▶ PROBLEM DETAILS:
When you reach the line with "Image resolution: width=1568 pixels, height=710" in the data below, begin printing lines exactly, and stop once the line with "Given: Open the visualization layout icon" has been printed.

━━━ SUPPLIED INFORMATION

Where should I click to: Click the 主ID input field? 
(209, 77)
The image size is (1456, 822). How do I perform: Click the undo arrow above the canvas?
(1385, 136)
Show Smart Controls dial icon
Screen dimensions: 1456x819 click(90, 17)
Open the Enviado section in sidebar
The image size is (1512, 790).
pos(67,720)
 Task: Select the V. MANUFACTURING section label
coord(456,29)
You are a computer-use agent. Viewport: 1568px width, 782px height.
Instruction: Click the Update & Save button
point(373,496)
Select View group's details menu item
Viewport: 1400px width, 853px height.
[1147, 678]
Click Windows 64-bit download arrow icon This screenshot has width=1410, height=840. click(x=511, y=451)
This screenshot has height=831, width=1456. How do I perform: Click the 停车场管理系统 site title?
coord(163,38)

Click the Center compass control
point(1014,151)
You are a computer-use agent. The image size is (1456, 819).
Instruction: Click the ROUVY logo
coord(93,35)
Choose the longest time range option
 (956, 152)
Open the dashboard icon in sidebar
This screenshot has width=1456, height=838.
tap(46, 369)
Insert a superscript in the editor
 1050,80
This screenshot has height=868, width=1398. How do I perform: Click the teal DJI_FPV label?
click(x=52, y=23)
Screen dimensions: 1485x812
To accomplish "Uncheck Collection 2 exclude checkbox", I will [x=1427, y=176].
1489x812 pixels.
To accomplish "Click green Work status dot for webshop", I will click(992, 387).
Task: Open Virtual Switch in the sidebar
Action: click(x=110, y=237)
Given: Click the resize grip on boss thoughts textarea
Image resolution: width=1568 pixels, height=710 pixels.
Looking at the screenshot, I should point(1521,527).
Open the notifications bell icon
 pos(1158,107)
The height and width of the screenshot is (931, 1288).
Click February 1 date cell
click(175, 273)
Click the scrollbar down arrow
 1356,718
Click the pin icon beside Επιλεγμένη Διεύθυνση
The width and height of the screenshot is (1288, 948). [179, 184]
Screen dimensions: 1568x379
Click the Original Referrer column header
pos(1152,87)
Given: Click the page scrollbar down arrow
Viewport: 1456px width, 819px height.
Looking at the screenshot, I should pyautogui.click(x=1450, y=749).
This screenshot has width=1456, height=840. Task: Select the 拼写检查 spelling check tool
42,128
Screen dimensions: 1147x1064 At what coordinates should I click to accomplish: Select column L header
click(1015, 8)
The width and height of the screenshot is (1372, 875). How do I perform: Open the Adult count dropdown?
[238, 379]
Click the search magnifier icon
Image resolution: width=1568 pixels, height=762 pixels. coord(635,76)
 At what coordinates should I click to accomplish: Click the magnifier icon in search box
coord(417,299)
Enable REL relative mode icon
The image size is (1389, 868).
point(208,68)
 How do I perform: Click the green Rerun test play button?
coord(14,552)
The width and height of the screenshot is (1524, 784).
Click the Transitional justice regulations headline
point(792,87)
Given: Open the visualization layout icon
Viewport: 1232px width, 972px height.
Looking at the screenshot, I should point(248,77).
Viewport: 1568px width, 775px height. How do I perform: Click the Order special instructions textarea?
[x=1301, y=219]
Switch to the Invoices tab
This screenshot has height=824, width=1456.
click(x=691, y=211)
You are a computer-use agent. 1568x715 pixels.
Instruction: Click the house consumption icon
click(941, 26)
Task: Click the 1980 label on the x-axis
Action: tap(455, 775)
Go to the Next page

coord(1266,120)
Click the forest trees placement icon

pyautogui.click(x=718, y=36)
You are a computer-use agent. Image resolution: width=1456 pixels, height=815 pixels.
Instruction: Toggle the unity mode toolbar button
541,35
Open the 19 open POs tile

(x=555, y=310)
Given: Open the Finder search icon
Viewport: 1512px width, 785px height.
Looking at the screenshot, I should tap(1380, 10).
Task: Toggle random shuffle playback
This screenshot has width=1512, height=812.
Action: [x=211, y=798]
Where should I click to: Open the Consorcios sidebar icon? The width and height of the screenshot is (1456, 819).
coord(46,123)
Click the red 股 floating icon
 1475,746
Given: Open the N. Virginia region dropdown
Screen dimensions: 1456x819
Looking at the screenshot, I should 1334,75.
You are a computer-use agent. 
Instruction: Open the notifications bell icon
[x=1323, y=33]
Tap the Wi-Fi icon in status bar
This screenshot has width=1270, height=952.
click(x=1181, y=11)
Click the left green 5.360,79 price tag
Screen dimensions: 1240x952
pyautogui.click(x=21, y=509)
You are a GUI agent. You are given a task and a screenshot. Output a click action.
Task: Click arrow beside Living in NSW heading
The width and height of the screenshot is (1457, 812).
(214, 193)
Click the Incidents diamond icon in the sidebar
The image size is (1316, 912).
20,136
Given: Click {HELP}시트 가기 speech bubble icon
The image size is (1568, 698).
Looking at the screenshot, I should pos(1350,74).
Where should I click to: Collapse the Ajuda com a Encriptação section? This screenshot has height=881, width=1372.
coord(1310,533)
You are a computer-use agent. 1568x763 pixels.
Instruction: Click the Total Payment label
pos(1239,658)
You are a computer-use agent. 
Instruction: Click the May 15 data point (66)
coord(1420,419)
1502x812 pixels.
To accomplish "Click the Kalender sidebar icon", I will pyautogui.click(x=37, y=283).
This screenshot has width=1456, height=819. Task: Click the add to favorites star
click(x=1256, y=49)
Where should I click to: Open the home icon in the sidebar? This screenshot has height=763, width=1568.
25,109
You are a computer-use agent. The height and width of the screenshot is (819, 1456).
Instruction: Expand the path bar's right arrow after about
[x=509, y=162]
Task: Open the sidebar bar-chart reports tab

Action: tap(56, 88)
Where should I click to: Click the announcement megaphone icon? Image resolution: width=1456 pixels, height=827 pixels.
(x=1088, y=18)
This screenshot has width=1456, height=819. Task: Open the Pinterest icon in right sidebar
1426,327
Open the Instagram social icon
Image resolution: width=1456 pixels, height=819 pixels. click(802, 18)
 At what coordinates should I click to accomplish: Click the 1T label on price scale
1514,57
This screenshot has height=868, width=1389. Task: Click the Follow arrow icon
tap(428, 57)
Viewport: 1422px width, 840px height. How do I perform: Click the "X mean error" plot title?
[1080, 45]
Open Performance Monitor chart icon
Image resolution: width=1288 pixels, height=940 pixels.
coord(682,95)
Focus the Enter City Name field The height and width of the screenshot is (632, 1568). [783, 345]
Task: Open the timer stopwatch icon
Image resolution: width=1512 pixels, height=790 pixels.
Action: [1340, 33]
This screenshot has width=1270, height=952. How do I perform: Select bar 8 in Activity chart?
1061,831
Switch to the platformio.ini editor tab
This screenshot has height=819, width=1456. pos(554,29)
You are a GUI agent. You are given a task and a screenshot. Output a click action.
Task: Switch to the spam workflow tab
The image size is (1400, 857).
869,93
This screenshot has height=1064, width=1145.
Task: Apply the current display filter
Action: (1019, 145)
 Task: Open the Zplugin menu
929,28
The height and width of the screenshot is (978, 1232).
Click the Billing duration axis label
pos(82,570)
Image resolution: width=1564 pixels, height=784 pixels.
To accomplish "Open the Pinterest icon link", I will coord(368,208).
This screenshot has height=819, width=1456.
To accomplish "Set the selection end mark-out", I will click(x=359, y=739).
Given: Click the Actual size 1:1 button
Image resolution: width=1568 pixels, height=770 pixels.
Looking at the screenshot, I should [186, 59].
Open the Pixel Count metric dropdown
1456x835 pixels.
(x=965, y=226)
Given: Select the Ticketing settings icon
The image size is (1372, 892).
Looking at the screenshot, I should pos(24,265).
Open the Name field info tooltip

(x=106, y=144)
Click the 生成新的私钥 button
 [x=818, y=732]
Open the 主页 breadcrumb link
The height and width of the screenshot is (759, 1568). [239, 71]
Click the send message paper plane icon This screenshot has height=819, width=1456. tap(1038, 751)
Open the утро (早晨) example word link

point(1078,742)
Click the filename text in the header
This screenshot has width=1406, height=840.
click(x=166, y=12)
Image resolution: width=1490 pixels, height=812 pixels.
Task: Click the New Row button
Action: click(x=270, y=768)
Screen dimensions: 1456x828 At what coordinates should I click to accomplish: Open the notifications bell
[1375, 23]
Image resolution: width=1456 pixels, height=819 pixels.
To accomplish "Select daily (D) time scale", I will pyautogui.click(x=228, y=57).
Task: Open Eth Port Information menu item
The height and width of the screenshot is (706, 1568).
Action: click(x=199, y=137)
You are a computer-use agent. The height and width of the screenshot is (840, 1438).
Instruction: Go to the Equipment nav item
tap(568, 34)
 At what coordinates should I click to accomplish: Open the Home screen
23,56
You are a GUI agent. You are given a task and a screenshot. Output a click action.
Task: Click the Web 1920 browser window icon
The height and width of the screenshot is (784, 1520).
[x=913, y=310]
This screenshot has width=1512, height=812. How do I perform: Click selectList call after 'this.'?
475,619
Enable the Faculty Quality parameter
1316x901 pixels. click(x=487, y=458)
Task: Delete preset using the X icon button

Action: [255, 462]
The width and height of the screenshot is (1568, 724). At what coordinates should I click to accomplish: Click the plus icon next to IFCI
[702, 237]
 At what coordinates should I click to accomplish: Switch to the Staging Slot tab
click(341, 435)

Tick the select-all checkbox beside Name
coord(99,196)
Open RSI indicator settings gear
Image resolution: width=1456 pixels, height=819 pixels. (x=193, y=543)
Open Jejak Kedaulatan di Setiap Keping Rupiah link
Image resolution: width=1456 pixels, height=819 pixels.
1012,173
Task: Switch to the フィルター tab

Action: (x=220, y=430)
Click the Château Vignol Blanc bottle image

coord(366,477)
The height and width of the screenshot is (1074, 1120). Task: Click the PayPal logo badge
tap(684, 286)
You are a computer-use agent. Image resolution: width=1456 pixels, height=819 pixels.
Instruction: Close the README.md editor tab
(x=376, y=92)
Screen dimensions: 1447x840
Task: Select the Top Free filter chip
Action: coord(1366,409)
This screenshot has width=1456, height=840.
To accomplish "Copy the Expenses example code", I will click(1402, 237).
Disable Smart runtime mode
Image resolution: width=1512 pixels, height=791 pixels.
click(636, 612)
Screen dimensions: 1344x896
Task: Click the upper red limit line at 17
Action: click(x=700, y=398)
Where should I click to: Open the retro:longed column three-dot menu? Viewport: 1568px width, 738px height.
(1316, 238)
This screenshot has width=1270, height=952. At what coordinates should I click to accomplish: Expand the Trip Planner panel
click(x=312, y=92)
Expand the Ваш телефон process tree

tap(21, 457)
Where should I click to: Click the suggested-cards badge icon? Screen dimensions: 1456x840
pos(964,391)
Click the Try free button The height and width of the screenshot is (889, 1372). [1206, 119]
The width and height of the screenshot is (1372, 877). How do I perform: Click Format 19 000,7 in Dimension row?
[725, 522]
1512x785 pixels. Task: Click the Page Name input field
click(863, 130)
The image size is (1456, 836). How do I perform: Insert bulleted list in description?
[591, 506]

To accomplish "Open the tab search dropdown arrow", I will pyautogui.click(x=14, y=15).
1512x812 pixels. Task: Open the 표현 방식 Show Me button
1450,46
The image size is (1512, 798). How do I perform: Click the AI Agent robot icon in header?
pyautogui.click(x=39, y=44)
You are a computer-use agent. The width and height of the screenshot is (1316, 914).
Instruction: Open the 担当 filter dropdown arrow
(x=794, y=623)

━━━━━━

▶ SOLUTION TO THE EXERCISE:
Image resolution: width=1568 pixels, height=710 pixels.
Looking at the screenshot, I should point(1521,527).
Open the notifications bell icon
 pos(1158,107)
The height and width of the screenshot is (931, 1288).
Click February 1 date cell
click(175, 273)
Click the scrollbar down arrow
 1356,718
Click the pin icon beside Επιλεγμένη Διεύθυνση
The width and height of the screenshot is (1288, 948). [179, 184]
Screen dimensions: 1568x379
Click the Original Referrer column header
pos(1152,87)
Given: Click the page scrollbar down arrow
Viewport: 1456px width, 819px height.
Looking at the screenshot, I should pyautogui.click(x=1450, y=749).
This screenshot has width=1456, height=840. Task: Select the 拼写检查 spelling check tool
42,128
Screen dimensions: 1147x1064 At what coordinates should I click to accomplish: Select column L header
click(1015, 8)
The width and height of the screenshot is (1372, 875). How do I perform: Open the Adult count dropdown?
[238, 379]
Click the search magnifier icon
Image resolution: width=1568 pixels, height=762 pixels. coord(635,76)
 At what coordinates should I click to accomplish: Click the magnifier icon in search box
coord(417,299)
Enable REL relative mode icon
The image size is (1389, 868).
point(208,68)
 How do I perform: Click the green Rerun test play button?
coord(14,552)
The width and height of the screenshot is (1524, 784).
Click the Transitional justice regulations headline
point(792,87)
Given: Open the visualization layout icon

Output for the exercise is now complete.